George’s goals are to earn a master’s degree, join the Peace Corps, and eventually teach college. She thoroughly enjoyed working as a Gateway counselor.

“You don’t see the results right away when you’re the camper, but when you’re the counselor you get to watch changes happen right in front of you,” George said. “I think it’s amazing to watch the kids grow and know you played a role in that.”

Since 1991, more than 2,150 middle school students have attended Shepherd’s Gateway Academy, which offers classes in science, math, writing, college prep, and social science. It also teaches students study skills and gives them writing practice by keeping daily journals. Field trips, which are planned around the curriculum, give students the opportunity to visit Harpers Ferry and Washington, D.C.

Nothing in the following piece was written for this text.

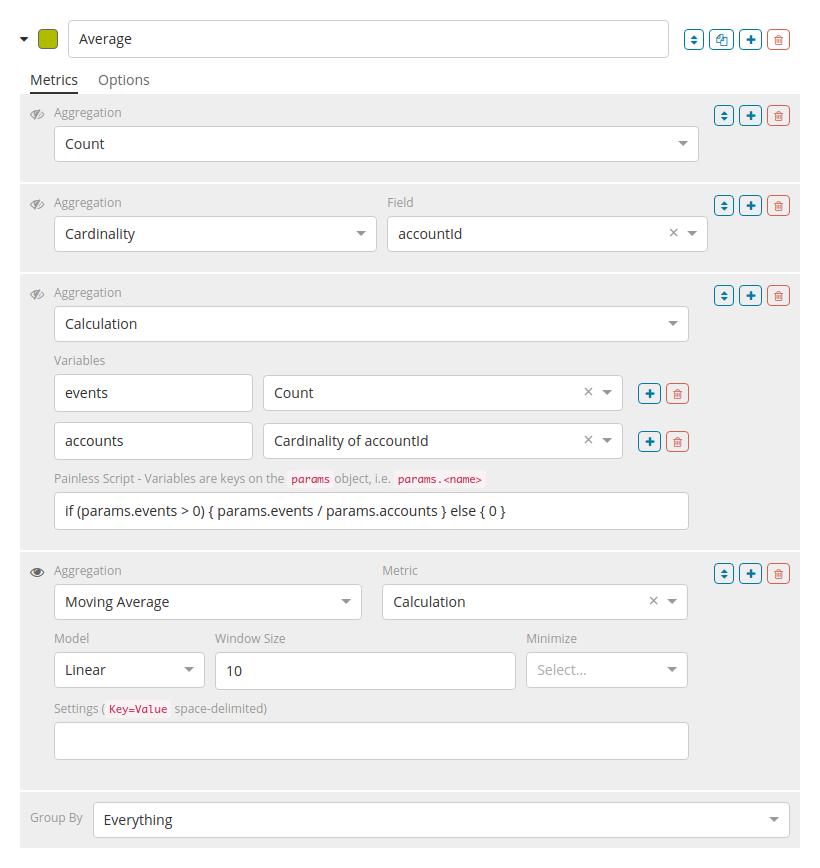Delete the Moving Average metric row
Screen dimensions: 820x868
click(778, 574)
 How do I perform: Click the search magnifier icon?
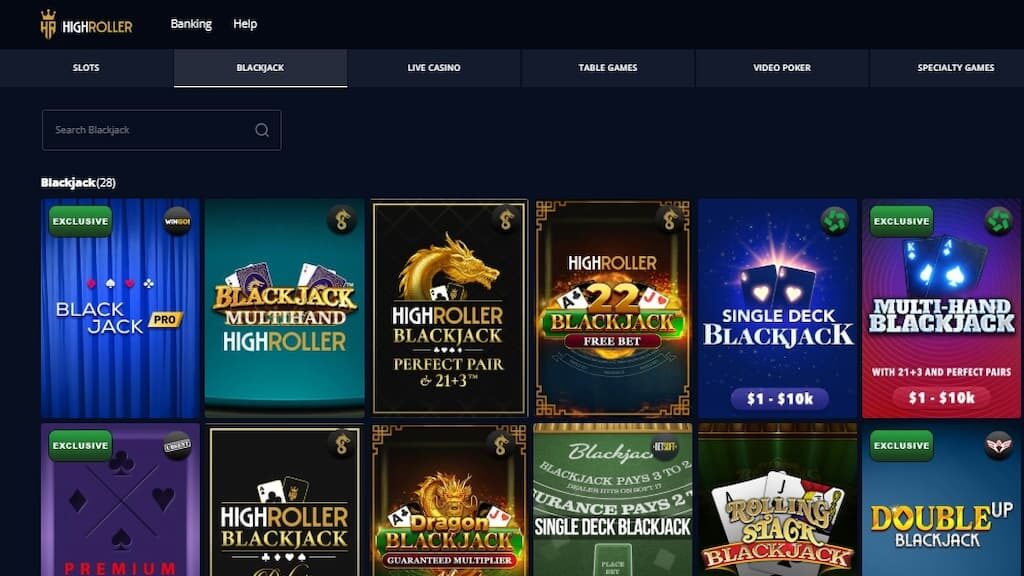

Holly Morgan Frye ’09 M.A., assistant vice president for student affairs, who served as the director of Washington Gateway, said the Academy has been very effective in achieving its primary goal—encouraging students who might not have considered college to attend.

“Gateway is important because of the impact it has on our future leaders,” Frye said. “I had the opportunity to speak to these students, to learn about their goals, and to see their reactions from visiting the Holocaust Museum, the Air and Space Museum, and having direct exposure to the nation’s capitol.

“Academy experiences reinforce confidence and inspire curiosity, both of which help motivate students to pursue a college degree,” Frye added. “Eighty-one percent of past Academy participants attend college after graduating from high school.”

This year the program received financial support from Women Investing in Shepherd (WISH), which gave Gateway a $20,625 grant to conduct the Academy. Additionally, money was raised in support of the academy through a fundraising event to honor Dr. John “Quincy” Adams ’71 and ’73, one of the creators and a longtime director of the program, and the Frada Fine Scholarship Fund, BB&T Trustee, donated $4,000.